Prompt: From the entries below, please output exactly the lines starting at the one containing "The height and width of the screenshot is (482, 697)." and ending at the one containing "Click the Am", both included.

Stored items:

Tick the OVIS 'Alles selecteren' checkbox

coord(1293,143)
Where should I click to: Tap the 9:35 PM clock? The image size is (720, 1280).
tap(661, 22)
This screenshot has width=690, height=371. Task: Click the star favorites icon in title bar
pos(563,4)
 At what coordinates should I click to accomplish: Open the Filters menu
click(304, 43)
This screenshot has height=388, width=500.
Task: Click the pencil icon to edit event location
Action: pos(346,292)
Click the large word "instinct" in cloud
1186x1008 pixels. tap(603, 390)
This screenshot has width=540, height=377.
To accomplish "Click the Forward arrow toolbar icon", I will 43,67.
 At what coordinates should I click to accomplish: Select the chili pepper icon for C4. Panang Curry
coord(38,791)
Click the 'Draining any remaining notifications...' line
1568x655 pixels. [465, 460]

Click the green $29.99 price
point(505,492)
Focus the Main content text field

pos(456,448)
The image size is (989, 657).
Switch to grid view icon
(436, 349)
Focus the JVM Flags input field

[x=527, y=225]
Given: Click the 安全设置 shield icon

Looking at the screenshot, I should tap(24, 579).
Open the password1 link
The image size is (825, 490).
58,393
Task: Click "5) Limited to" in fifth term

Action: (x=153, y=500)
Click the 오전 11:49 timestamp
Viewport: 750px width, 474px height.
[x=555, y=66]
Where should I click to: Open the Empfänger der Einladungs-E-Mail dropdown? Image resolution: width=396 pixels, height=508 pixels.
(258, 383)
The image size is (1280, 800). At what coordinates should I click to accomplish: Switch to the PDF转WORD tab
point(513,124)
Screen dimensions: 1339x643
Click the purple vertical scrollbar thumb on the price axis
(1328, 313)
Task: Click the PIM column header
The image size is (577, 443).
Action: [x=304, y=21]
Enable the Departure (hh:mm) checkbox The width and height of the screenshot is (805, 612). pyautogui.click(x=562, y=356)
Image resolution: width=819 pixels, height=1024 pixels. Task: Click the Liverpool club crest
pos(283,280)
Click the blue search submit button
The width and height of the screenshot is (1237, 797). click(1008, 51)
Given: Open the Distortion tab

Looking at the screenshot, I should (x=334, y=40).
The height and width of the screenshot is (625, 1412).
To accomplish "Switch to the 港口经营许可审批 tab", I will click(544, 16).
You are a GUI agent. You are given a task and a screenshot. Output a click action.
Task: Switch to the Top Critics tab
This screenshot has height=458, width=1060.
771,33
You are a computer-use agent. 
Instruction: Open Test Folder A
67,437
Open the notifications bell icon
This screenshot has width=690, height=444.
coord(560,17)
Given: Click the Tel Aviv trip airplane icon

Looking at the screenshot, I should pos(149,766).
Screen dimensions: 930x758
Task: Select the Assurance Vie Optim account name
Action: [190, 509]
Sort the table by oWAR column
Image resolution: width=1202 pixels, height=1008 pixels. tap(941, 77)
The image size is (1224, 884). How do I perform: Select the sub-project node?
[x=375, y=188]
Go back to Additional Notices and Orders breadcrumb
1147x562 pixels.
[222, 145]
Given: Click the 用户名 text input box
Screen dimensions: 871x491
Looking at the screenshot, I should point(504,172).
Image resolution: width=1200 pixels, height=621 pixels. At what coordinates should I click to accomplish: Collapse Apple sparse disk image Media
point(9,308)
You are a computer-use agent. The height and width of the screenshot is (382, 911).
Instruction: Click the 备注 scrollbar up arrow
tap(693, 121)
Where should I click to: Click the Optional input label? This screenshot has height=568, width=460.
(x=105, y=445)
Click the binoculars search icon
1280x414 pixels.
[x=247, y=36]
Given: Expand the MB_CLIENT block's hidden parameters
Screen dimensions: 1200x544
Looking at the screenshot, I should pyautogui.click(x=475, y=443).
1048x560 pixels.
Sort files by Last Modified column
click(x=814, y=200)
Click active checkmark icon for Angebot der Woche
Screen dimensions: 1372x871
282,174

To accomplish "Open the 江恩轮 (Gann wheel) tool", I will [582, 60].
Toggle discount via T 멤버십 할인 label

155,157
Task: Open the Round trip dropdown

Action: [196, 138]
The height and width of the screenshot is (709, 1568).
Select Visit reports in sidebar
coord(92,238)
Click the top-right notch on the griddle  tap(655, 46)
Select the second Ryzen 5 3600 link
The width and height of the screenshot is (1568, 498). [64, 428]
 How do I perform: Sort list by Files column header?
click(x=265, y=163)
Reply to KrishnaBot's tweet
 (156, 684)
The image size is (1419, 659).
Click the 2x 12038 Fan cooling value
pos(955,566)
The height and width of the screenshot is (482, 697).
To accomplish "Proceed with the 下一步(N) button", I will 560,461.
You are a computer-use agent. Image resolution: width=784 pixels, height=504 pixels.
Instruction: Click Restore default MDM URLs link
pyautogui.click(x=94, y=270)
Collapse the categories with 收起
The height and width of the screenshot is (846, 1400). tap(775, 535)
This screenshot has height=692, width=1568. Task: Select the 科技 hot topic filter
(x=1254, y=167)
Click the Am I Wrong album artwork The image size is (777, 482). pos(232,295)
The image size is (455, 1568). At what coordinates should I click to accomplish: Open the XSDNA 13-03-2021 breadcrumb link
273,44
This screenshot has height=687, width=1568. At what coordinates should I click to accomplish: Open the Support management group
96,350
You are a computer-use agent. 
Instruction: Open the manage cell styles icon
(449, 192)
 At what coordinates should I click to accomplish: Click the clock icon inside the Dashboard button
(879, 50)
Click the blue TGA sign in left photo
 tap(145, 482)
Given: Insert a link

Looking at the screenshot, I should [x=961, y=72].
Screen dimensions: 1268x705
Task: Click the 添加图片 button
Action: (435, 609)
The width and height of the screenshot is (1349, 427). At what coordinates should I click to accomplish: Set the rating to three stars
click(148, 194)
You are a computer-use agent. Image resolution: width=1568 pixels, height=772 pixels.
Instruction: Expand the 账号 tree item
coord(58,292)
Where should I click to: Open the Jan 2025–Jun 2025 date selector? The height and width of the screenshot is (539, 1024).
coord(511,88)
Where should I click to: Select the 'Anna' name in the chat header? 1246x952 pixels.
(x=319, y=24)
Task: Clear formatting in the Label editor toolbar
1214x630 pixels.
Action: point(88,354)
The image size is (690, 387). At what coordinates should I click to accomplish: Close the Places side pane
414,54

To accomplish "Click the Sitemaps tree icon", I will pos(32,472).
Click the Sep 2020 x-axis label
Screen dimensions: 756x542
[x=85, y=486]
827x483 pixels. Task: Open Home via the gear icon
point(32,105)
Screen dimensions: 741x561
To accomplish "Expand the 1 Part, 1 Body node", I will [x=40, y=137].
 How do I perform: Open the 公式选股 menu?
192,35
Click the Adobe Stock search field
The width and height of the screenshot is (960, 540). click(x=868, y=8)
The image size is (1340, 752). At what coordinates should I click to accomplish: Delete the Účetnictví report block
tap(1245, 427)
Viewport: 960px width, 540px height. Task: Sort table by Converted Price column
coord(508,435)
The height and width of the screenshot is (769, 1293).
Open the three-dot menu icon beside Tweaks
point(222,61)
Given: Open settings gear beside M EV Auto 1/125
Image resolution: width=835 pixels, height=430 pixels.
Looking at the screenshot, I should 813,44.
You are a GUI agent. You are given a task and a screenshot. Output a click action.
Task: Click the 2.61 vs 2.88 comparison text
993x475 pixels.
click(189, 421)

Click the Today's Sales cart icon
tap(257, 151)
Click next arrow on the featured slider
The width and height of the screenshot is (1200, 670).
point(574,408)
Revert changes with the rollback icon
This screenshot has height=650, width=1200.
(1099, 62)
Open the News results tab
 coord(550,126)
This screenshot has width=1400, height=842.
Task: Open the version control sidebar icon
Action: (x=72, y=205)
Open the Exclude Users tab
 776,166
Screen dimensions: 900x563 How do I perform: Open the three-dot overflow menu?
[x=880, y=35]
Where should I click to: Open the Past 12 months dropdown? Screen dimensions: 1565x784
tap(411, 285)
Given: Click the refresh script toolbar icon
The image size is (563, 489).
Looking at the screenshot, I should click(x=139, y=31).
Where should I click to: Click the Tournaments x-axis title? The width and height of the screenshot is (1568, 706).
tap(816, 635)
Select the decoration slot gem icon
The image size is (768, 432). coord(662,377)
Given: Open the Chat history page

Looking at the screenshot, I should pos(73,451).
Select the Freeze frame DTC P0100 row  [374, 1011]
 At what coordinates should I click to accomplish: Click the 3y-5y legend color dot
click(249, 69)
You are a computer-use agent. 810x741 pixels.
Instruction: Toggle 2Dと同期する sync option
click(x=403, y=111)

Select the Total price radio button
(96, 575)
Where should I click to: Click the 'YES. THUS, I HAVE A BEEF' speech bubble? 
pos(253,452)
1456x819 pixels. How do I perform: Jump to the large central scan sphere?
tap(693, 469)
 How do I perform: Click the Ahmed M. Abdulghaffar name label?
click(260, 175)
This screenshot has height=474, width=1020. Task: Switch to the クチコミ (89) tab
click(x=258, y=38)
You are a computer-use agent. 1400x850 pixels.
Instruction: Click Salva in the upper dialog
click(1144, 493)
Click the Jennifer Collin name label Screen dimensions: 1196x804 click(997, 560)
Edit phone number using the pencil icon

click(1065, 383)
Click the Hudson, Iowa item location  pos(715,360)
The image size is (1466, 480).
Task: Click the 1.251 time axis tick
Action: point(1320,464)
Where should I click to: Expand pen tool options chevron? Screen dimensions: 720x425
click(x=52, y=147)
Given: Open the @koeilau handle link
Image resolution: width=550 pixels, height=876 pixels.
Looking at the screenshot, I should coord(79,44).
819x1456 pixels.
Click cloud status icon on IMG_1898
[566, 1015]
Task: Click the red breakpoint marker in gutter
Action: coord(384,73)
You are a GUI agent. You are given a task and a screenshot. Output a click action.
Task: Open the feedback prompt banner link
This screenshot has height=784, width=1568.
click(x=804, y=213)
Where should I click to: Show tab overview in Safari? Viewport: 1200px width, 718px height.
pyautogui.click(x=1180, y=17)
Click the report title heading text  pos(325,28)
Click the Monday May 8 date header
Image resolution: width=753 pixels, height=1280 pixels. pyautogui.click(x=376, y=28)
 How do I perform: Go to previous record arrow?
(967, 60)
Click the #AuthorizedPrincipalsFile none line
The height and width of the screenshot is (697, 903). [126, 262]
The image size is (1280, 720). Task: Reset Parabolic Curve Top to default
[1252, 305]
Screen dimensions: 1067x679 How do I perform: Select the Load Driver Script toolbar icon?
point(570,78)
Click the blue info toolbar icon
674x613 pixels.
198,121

Answer for the task:
The height and width of the screenshot is (482, 697).
To accomplish "Proceed with the 下一步(N) button", I will 560,461.
You are a computer-use agent. Image resolution: width=784 pixels, height=504 pixels.
Instruction: Click Restore default MDM URLs link
pyautogui.click(x=94, y=270)
Collapse the categories with 收起
The height and width of the screenshot is (846, 1400). tap(775, 535)
This screenshot has height=692, width=1568. Task: Select the 科技 hot topic filter
(x=1254, y=167)
Click the Am I Wrong album artwork The image size is (777, 482). pos(232,295)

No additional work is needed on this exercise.